───── SELECTED EXCERPT ─────

THE CONCEPT of European elitism is not a new one in football. Back in the 1950s, some clever French fellows had the curious idea of creating a European Champions Cup, comprising the top clubs across the continent – the champions of France, Spain, Italy and so on. Two-legged ties meant that there were very few shocks, but that’s the way it was meant to be – the best teams rising to the surface.
Somewhere down the line, people tried to kill the goose that laid the golden football. The Champions League, which is captivating beyond the group stage, is a bloated, greed-driven competition that is marginalising so many clubs across Europe. And it has a pompous hymn and strangely scary advertisement for an ubiquitous energy provider.
If you think this is a harsh assessment, just consider that domestic cup competitions, the Europa League and lots of leagues across the periphery have all been relegated to second best or worse. For many, it is “Champions League or bust”.
Clubs like PSG have become flat-track bullies
The bulk of recent Champions League finalists were not reigning league champions. Since the competition was rebranded in 1992, 12 of the winners have entered the UCL as either runners-up, third or fourth place in their respective leagues in the previous campaign. And only three of the last 10 Champions League winners were genuine champions at the end of the qualifying season. Barcelona, impressive as they were in 2014-15, did not win La Liga in 2014. There’s something of a trend developing in that Champions League finals are starting to look like very good UEFA Cup finals from that competition’s heyday. In 2014, 2012, 2007, 2000 and 1999, the finals were between two non-champions.
With so many leagues becoming very predictable, largely due to financial imbalances, there is a growing feeling that some clubs have outgrown their domestic environment. It’s not a new thing, by any means, but if you take a look at France, Paris St. Germain have become “flat-track bullies”. Great if you’re from Paris, but it does mean that Ligue 1, in 2015-16, is all over bar the relegation spots.
It is also very clear that clubs like PSG are not really building for Ligue 1, but for European dominance. After all, how many £30m players do you need to beat-off the challenge of Caen, Ajaccio and Bordeaux?
The Champions League has evolved into a huge commercial success and certainly, in its latter rounds, it is compelling. But with the mammoth football institutions dominating their leagues and also making the UCL an exclusive members club, it might be time to create a European Super League or revert to the old format of European club football. In other words, go the whole hog or make the competition smaller, more concentrated and less like the Holy Grail.
Who warrants inclusion into such a league? And how would you operate promotion and relegation? No easy answers here. The league could comprise the genuine giants of European football. The Deloitte Money League should provide some pointers to this. On that basis, Real Madrid, Manchester United, Barcelona, Bayern Munich, PSG, Chelsea, Arsenal, Manchester City, Juventus and Borussia Dortmund would be obvious contenders . If you look at Deloitte’s list over the past decade, it reveals that the rich remain rich on a consistent basis: 12 clubs have appeared in the top 20 every year for the past decade and two have appeared nine times.
What would the rationale be for creating a European Super League? Firstly, by removing the clubs that have untold advantages over their domestic rivals, it may create a more even competition back at home. Moreover, it would only be anointing the monarch – these clubs are in a super league of their own, in all but name. But it would come with huge challenges.

─────

--- REQUIREMENT ---
Reproduce the passage of the piece on European club football word for word, from "THE CONCEPT of" to "to the surface.". The records that follow were drawn from a separate, unrelated source.

───── STORED ROWS ─────

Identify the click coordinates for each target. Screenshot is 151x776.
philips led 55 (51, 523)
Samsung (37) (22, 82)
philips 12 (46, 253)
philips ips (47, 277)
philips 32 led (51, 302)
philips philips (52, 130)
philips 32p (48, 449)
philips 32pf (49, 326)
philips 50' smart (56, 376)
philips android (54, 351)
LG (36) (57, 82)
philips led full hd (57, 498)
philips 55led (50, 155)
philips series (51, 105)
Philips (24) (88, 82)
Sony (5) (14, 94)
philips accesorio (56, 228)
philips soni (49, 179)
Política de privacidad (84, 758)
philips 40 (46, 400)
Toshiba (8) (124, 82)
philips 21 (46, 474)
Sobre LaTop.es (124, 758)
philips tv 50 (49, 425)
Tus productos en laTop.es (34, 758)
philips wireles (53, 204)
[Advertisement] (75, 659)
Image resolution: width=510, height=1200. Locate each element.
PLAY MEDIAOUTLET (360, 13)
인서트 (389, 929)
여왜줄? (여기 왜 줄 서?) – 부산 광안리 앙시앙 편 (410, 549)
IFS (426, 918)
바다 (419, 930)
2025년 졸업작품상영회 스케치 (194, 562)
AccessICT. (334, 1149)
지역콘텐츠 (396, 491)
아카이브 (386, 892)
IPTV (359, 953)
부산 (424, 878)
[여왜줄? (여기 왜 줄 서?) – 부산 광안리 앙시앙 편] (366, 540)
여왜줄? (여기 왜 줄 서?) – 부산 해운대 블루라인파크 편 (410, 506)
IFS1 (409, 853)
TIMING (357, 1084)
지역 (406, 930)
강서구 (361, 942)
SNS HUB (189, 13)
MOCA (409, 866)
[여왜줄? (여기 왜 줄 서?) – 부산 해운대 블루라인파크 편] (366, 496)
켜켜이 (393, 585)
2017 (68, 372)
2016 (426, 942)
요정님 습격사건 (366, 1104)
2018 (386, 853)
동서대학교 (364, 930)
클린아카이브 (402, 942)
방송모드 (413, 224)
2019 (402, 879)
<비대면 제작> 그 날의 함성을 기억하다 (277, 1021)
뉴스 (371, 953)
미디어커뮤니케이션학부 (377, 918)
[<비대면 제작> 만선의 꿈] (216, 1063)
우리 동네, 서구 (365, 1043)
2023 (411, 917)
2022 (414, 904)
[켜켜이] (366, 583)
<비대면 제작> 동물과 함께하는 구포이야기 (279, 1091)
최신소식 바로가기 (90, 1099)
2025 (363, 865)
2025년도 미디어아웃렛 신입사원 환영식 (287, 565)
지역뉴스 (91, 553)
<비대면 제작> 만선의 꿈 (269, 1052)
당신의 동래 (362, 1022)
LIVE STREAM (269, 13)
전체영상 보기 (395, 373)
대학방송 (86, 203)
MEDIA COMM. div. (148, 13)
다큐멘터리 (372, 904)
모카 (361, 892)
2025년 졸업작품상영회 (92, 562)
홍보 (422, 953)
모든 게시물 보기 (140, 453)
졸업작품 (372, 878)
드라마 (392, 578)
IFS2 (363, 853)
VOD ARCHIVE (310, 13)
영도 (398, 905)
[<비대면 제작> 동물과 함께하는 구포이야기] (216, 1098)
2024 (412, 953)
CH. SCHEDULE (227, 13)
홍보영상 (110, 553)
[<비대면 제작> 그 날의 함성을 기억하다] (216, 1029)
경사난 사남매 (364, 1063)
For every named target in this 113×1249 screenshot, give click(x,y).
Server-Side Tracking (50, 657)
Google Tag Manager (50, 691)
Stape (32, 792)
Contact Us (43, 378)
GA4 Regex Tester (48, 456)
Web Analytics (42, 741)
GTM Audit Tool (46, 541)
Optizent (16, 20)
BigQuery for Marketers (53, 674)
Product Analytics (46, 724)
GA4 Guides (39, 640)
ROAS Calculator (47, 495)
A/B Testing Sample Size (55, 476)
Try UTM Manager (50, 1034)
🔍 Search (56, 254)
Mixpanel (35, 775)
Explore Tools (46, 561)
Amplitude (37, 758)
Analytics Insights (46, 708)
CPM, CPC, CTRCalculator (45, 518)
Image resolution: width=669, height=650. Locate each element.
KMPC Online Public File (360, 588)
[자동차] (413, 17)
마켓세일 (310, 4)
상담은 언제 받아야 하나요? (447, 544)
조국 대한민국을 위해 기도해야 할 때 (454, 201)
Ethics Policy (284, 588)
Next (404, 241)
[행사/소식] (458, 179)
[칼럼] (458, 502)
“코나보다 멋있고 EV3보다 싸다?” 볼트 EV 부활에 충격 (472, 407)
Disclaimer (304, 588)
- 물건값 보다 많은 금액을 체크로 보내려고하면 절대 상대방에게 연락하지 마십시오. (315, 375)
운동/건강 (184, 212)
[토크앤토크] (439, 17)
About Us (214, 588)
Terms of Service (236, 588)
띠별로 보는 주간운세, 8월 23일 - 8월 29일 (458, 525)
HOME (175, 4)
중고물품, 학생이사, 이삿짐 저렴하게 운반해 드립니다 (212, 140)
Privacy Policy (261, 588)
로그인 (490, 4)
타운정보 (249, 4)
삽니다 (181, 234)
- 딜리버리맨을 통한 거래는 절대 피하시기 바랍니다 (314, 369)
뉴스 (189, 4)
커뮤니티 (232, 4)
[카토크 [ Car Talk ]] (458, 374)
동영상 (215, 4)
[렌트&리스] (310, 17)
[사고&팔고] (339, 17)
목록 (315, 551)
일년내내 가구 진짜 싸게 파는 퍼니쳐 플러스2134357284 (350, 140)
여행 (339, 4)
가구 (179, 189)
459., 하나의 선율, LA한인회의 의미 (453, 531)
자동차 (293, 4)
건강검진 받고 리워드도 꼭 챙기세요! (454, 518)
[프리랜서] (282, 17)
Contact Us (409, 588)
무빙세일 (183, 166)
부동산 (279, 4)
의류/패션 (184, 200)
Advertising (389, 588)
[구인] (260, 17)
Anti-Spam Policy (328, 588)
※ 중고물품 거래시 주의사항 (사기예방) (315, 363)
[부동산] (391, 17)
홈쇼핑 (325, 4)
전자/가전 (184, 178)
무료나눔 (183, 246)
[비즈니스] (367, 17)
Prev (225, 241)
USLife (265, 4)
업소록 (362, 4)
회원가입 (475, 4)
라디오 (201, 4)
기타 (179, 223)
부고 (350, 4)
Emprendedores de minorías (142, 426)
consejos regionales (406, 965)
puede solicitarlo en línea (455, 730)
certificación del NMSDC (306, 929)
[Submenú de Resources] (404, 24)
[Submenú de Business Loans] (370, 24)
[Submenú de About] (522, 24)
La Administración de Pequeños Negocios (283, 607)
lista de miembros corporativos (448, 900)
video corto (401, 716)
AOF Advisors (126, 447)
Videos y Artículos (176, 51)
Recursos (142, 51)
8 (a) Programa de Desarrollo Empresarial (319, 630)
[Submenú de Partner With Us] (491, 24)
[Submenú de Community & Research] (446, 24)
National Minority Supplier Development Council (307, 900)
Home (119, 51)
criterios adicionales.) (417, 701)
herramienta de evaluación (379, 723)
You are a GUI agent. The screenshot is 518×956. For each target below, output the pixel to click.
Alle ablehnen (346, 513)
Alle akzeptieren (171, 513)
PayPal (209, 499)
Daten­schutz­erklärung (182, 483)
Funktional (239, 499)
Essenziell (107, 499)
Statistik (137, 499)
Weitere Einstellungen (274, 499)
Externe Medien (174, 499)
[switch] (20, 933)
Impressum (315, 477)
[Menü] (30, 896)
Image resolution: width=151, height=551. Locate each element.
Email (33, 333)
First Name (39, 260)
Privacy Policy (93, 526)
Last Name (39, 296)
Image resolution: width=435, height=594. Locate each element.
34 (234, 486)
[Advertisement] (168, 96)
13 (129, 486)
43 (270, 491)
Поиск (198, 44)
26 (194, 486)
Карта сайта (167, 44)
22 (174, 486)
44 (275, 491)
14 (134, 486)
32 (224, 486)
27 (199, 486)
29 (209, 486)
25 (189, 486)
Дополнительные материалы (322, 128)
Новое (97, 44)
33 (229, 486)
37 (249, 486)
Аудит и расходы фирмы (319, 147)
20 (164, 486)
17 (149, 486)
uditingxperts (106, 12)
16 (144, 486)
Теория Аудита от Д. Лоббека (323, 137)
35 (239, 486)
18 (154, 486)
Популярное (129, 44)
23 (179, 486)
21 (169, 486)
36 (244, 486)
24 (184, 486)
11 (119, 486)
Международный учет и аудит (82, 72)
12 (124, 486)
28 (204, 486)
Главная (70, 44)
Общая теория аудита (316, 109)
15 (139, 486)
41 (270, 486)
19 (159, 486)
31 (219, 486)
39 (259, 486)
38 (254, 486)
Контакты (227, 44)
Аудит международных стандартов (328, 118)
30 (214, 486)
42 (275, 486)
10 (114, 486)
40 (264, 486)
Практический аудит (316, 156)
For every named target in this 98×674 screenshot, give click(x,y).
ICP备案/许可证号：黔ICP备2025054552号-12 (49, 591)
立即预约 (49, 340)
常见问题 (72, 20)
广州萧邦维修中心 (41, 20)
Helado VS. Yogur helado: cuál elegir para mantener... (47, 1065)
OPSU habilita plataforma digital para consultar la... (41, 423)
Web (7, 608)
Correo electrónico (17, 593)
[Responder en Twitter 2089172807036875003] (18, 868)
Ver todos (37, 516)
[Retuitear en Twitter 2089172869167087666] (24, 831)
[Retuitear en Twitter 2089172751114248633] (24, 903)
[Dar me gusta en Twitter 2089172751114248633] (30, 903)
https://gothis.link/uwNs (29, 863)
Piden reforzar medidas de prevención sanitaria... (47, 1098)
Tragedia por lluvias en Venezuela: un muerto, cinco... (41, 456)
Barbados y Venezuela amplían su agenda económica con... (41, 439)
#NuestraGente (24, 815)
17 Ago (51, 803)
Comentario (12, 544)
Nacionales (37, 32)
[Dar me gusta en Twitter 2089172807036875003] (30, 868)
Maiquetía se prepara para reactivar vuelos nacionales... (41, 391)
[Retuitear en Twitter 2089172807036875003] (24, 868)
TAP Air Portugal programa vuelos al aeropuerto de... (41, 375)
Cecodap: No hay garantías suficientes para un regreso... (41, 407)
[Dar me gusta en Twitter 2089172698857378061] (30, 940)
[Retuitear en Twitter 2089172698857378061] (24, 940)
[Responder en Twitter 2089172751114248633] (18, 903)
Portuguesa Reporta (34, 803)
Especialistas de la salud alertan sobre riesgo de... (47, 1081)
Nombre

─────

--- FINISHED EXERCISE ---
THE CONCEPT of European elitism is not a new one in football. Back in the 1950s, some clever French fellows had the curious idea of creating a European Champions Cup, comprising the top clubs across the continent – the champions of France, Spain, Italy and so on. Two-legged ties meant that there were very few shocks, but that’s the way it was meant to be – the best teams rising to the surface.